Il se dit beaucoup de choses sur le VIH. Quand il s’agit de se mettre en couple, alors là, c’est un florilège de mots. « Ntivyoshoboka! Yohava anyanduza, abana bacu bakawuvukana! » (C’est impossible ! Elle pourrait me contaminer, nos enfants seraient contaminés dès leur naissance !) Cependant, certains, comme Don*, bravent cette crainte et choisissent un conjoint séropositif et le soutiennent dans leur quotidien. Témoignage.

Ma femme et moi avons grandi dans le même quartier et d’ailleurs nous avons fréquenté la même école primaire. A l’époque, il n’y avait pas trop d’interactions entre elle et moi. Comme des gamins quoi. Elle jouait avec les autres enfants et moi de même.

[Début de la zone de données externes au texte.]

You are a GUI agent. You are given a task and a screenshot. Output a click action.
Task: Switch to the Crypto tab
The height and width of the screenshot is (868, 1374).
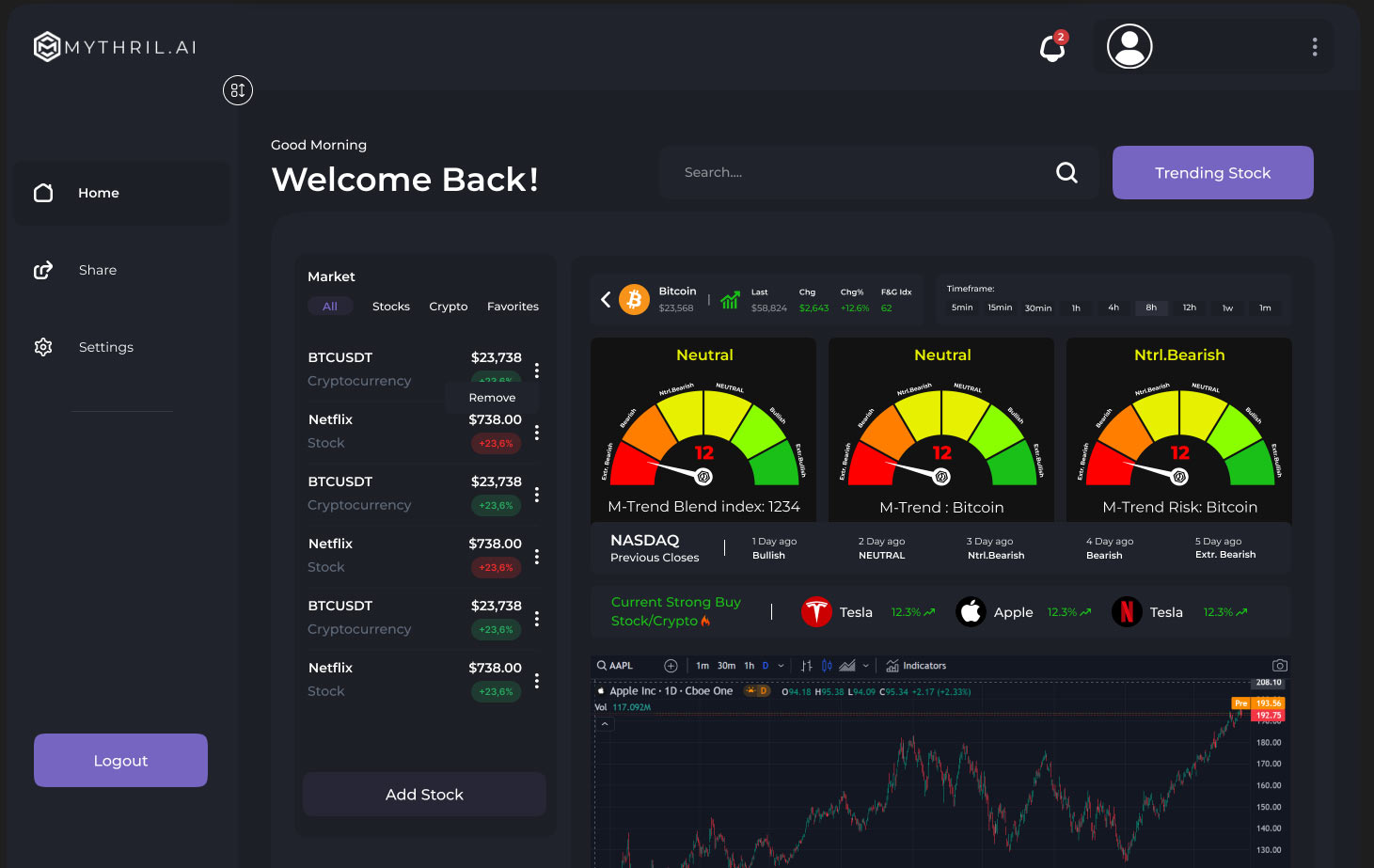pos(449,306)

Dans l’insouciance de l’enfance, le SIDA ne me traversait pas la tête et encore moins, je ne me posais pas la question de savoir si elle l’avait ou pas. J’avais entendu dire qu’elle habitait chez sa tante mais sans plus. Arrivés en 7ème année, nous nous sommes retrouvés dans la même classe vu que j’avais repris l’année et à partir de là, nous nous sommes rapprochés encore plus.

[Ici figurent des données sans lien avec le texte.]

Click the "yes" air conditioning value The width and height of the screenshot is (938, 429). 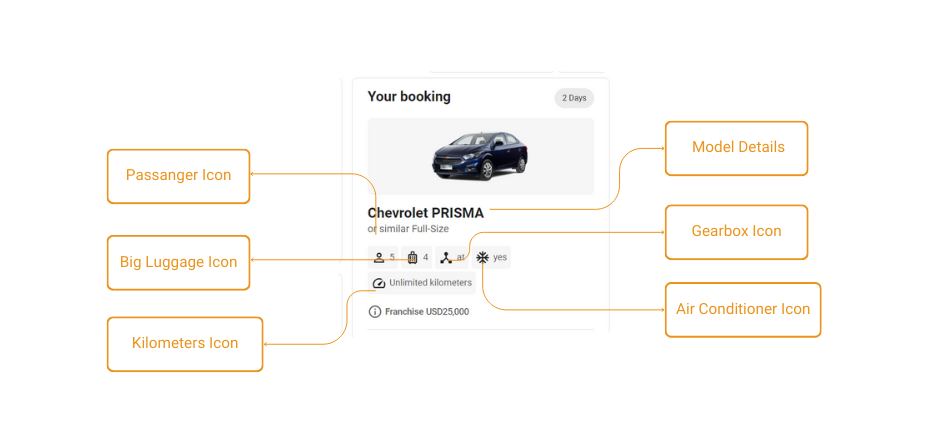click(x=500, y=258)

En 9ème année, l’attirance que j’avais pour elle grandissait peu à peu. Depuis la 7ème, nous étions chez le même prof pour les cours du soir. Ensemble en classe puis dans le cours du soir sans oublier les promenades après le cours, on passait vraiment beaucoup de temps à deux. Les hormones n’ont pas tardé à s’en mêler et l’adolescence m’a frappé de plein fouet.

Nos premiers pas

Devant mon insistance à devenir plus proche, elle a décidé de me parler de sa séropositivité. A ce moment-là, nous étions en 10ème année. Je la vois qui me tire par le bras et qui m’emmène derrière notre salle de classe. C’est là qu’elle m’a tout dit. Je n’avais jamais soupçonné qu’elle avait le SIDA et là, elle me dit qu’elle est née avec. La nouvelle m’est tombée dessus comme un coup de massue. Elle m’a aussi dit qu’elle m’aimait vraiment et qu’elle ne voulait pas me transmettre ça. Ceci expliquait la raison pour laquelle elle me repoussait quand je me mettais à la toucher.

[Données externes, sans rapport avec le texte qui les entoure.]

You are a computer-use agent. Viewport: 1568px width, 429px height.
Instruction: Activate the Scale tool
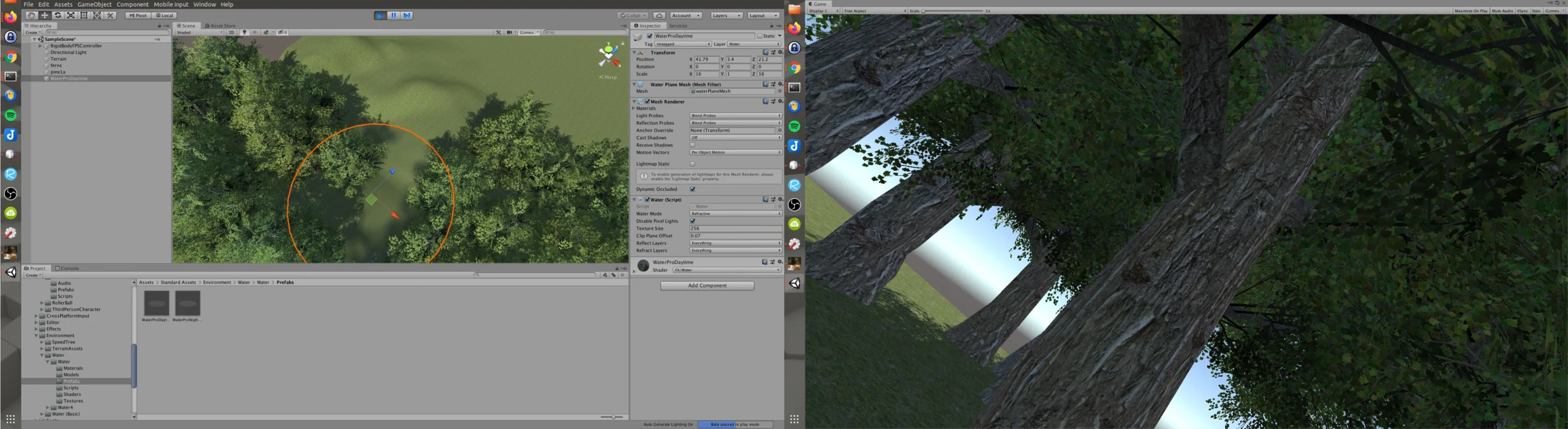coord(70,15)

Après l’annonce, elle m’a parlé avec un peu plus de détails sur ce virus avec lequel elle a vécu toute sa vie. Son enfance en entier était rythmée par la prise des médicaments, qu’elle prenait sans trop comprendre pourquoi. Elle ne comprenait pas non plus les visites à la SWAA Burundi ni les prises de sang itératives. C’est en 8ème année qu’on lui a tout révélé pour éviter qu’elle ne contamine quelqu’un par mégarde.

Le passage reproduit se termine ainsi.